#### Records for this exercise ####
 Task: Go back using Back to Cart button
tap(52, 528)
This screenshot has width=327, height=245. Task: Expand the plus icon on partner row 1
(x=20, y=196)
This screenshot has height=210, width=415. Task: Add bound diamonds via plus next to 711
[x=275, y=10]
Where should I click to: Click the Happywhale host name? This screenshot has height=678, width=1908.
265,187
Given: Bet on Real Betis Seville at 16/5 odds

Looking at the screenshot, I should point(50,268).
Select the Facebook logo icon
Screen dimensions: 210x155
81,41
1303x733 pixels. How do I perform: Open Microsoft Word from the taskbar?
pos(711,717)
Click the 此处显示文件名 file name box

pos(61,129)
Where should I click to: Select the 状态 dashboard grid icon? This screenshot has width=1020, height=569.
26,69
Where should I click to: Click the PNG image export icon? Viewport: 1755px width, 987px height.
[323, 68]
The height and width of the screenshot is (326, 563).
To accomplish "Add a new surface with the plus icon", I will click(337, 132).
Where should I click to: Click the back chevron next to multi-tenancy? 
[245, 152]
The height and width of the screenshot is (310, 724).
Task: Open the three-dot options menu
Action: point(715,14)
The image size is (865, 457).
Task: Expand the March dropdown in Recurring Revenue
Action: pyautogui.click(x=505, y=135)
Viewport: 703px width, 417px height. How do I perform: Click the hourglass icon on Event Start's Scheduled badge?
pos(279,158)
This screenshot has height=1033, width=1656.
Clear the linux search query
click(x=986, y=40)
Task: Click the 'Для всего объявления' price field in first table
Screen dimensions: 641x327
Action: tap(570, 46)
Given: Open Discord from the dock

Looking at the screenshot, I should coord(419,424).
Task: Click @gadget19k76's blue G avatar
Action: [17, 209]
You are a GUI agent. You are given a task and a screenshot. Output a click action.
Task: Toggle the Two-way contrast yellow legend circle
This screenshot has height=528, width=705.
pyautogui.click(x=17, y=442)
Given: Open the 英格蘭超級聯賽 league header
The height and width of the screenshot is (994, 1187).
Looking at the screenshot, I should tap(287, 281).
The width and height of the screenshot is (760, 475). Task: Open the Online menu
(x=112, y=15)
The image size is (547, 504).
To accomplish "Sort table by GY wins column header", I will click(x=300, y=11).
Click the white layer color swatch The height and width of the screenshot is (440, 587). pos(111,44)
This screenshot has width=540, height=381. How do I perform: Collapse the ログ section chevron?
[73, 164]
####
• **Request**:
Return, word for word, the stretch of the records from their first line through the line containing "will click(337, 132).", including both ends.

• **Answer to the problem**:
 Task: Go back using Back to Cart button
tap(52, 528)
This screenshot has width=327, height=245. Task: Expand the plus icon on partner row 1
(x=20, y=196)
This screenshot has height=210, width=415. Task: Add bound diamonds via plus next to 711
[x=275, y=10]
Where should I click to: Click the Happywhale host name? This screenshot has height=678, width=1908.
265,187
Given: Bet on Real Betis Seville at 16/5 odds

Looking at the screenshot, I should point(50,268).
Select the Facebook logo icon
Screen dimensions: 210x155
81,41
1303x733 pixels. How do I perform: Open Microsoft Word from the taskbar?
pos(711,717)
Click the 此处显示文件名 file name box

pos(61,129)
Where should I click to: Select the 状态 dashboard grid icon? This screenshot has width=1020, height=569.
26,69
Where should I click to: Click the PNG image export icon? Viewport: 1755px width, 987px height.
[323, 68]
The height and width of the screenshot is (326, 563).
To accomplish "Add a new surface with the plus icon", I will click(337, 132).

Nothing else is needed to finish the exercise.